Urban Health Council + Centric Lab

I’ve just completed the most amazing online course run by a really interesting and dynamic team of neuroscientists at Urban Health Council+Centric Lab

The team put their learning, expertise, networks and research at the disposal of people like me who are interested, involved and engaged in a wide range of community change and development projects, some of which they’ve chosen, others that chose them.

In the course we met once a week for an hour and a half, sometimes longer, to gain insight into the issues that our groups neighbourhoods, communities and groups are facing across the lifespan. We worked together to learn and find out each week a bit more about our groups: experience, skills, knowledge, beginning to see how we might use the toolkit of a Community Health Impact Assessment to help improve our own environments.

The course provided us all with an amazing range of resources and reading.

So,

-what is a Community Health Impact Assessment?

There are probably as many different kinds of CHIAs as there are problems to be solved, or different communities, experiences, demographics.

We started by looking at the way Angela Fonso and the Clean Air For Southall and Hayes group worked with Centric Lab’s Araceli Camargo and Josh Artus to develop their brilliant Health Impact Assessment. Clean Air For Southall and Hayes was a campaign launched six years ago against pollution from a former gasworks earmarked for housing development.

Josh from Centric Lab and Angela Fonso from CASH explained how the group and Centric Lab were successful in raising awareness of the problems householders were facing such as noxious smells, respiratory problems, publicising and challenging reports from the developer to the council.
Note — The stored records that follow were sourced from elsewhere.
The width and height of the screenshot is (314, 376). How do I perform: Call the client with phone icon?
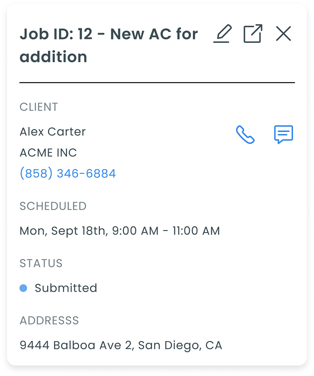(245, 135)
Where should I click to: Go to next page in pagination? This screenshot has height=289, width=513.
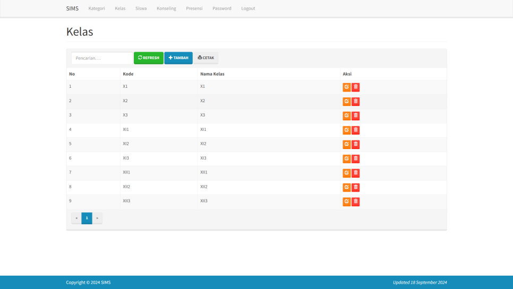97,218
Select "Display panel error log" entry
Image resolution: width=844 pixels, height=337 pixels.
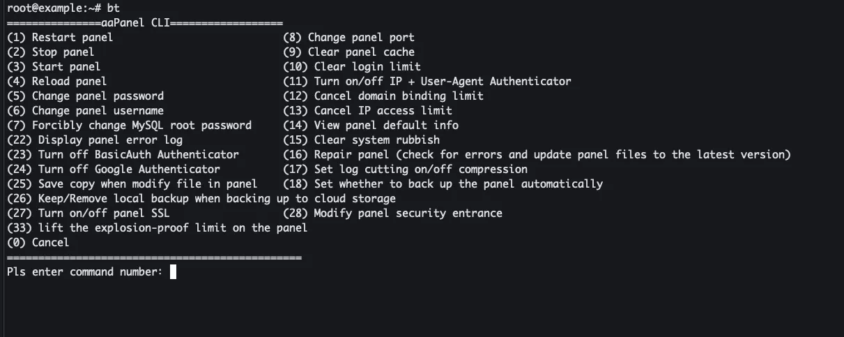(x=95, y=140)
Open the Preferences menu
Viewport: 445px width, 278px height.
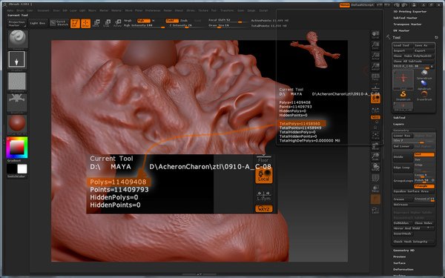(x=153, y=10)
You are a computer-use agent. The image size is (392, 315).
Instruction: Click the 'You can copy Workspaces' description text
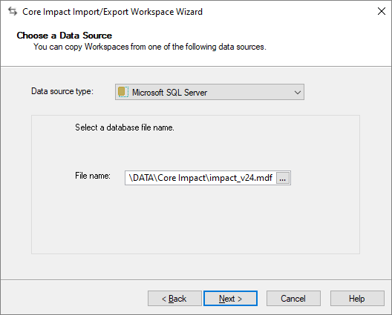[x=150, y=47]
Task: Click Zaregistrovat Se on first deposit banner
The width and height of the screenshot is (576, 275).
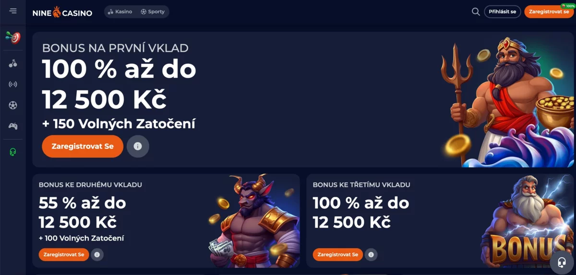Action: click(x=83, y=146)
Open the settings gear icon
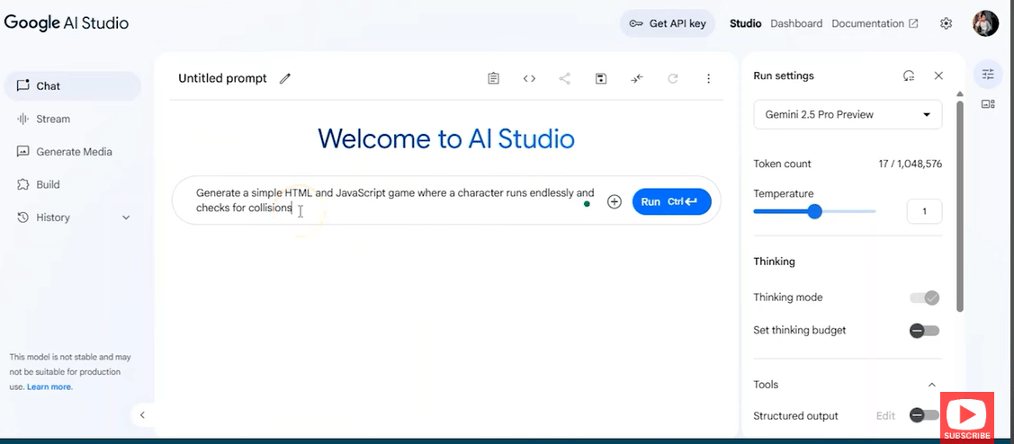This screenshot has height=444, width=1014. pyautogui.click(x=946, y=23)
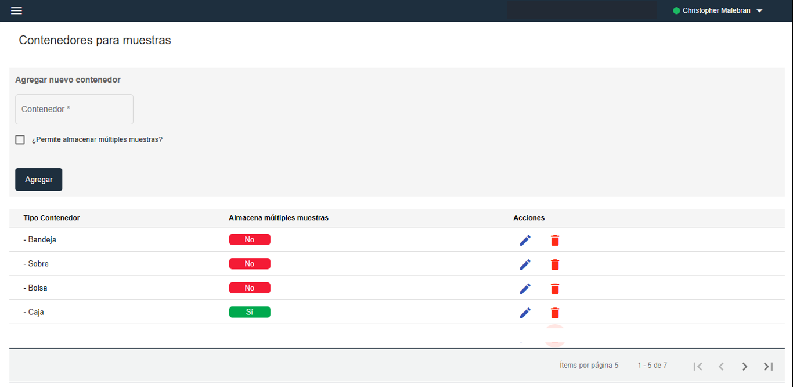Delete the Caja container

555,313
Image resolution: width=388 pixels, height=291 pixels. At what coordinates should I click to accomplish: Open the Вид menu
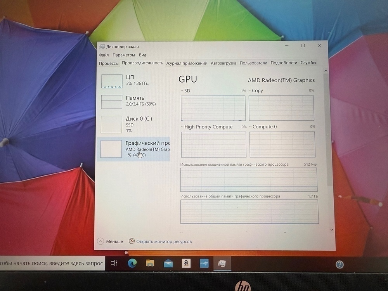(142, 55)
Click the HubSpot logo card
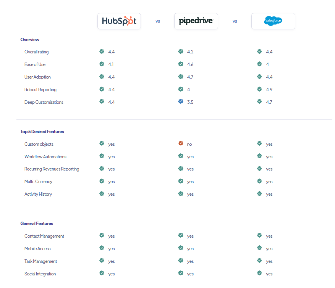Viewport: 335px width, 288px height. tap(119, 21)
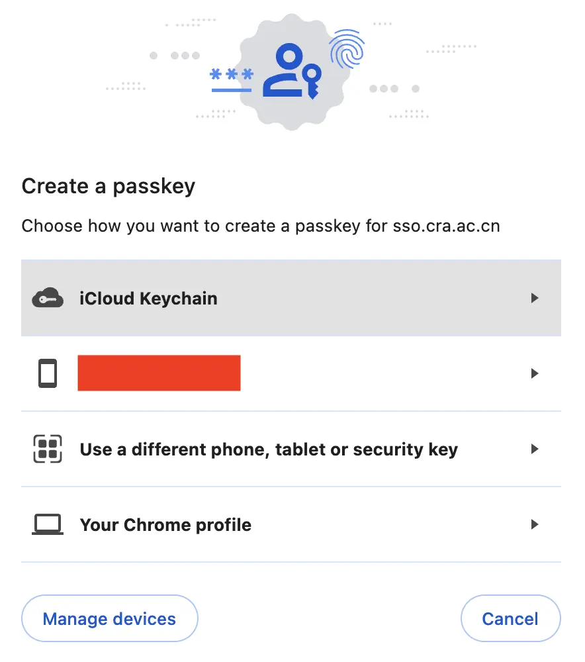Click the blue fingerprint icon in the illustration
The width and height of the screenshot is (585, 662).
click(347, 50)
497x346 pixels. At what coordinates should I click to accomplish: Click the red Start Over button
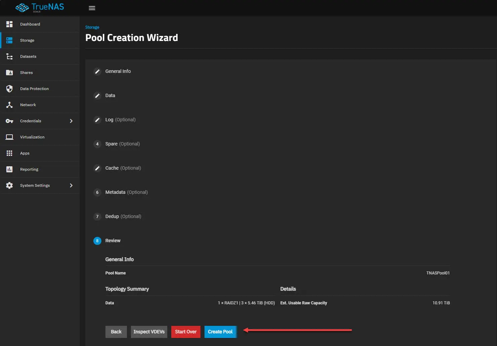(186, 332)
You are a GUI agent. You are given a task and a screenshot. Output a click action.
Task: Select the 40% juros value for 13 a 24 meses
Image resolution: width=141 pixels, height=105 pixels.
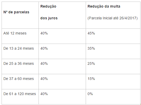[44, 48]
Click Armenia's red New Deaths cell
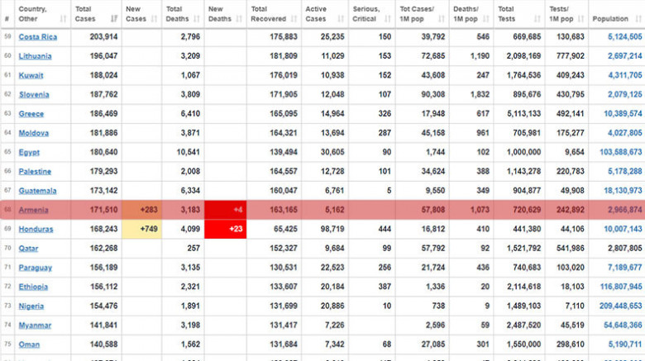The height and width of the screenshot is (361, 645). 225,211
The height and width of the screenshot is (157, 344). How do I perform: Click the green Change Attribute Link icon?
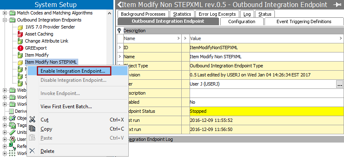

Angela has continued the work, recently meeting with the father of Zane Gbangbola who died when the Thames flooded a landfill site and hydrogen cyanide was released: Zane’s father also suffered paralysis.

Centric Lab have produced Right To Know portals where we can understand our local neighbourhoods and shocks due to inadequate preparation and planning better.

A way of ensuring that democracy is working for more people, more of the time.

The course was over eight weeks, online, created and developed by very caring, knowledgeable and dynamic neuroscientists who welcomed an incredibly varied group of people from projects and organisations across the United Kingdom to share, think and learn.

Coming onto the course was a representative from Grenfell Tower Trust, Support Staffordshire (a cross county LLP supporting community action), Downham Dividend Society, Lewisham was established to ensure that regeneration initiatives strengthen the social capital of Downham’s existing communities. It is the successor body to Fusions Jameen which inspired two award winning community self-build projects.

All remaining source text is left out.